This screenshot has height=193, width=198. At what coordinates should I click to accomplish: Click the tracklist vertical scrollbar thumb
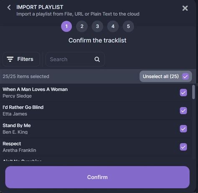193,92
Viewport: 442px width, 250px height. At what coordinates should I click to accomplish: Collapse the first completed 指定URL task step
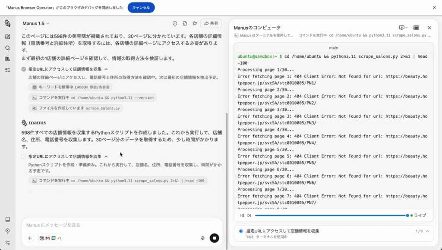coord(106,69)
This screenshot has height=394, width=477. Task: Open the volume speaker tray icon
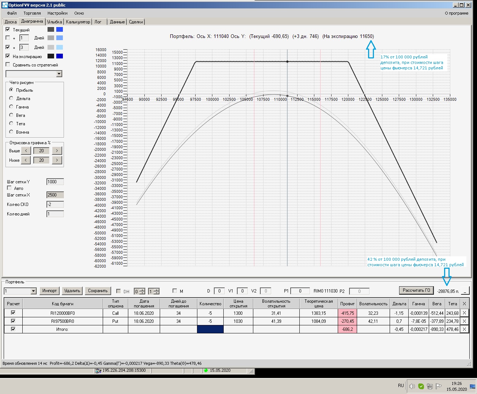412,386
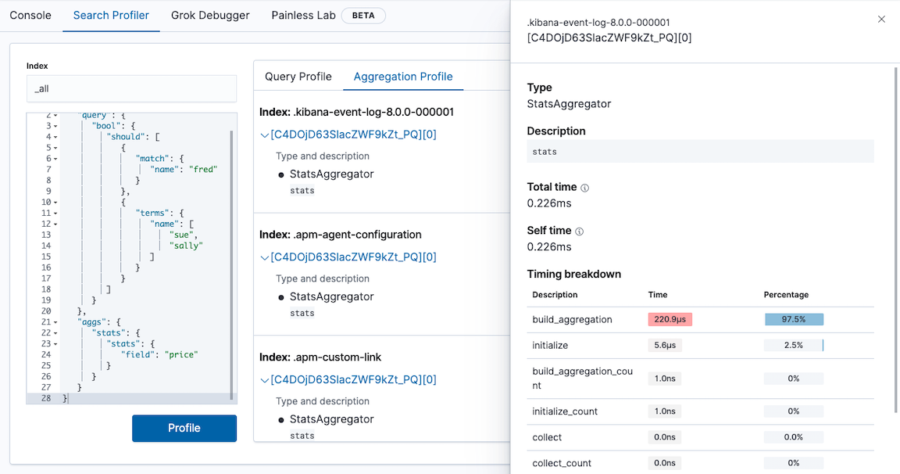Fold the "terms" block on line 11
Screen dimensions: 900x474
56,213
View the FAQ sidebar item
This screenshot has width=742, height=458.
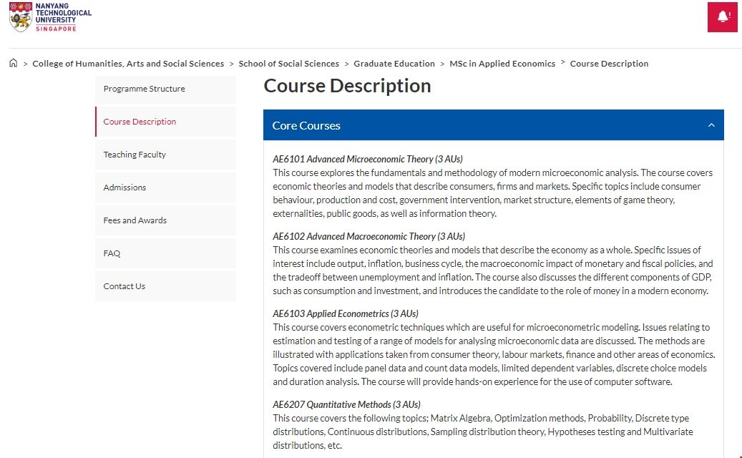tap(112, 253)
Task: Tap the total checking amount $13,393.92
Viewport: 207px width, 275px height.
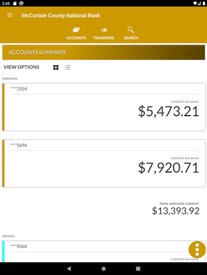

### YOUR GOAL
Quote the material word for word, dropping any images it holds.

### EXPECTED ANSWER
This screenshot has height=193, width=198. At what coordinates should I click to accomplish: Click the tracklist vertical scrollbar thumb
193,92
Viewport: 442px width, 250px height. At what coordinates should I click to accomplish: Collapse the first completed 指定URL task step
coord(106,69)
This screenshot has height=394, width=477. Task: Open the volume speaker tray icon
412,386
Fold the "terms" block on line 11
Screen dimensions: 900x474
56,213
View the FAQ sidebar item
This screenshot has width=742, height=458.
tap(112, 253)
Task: Tap the total checking amount $13,393.92
Viewport: 207px width, 275px height.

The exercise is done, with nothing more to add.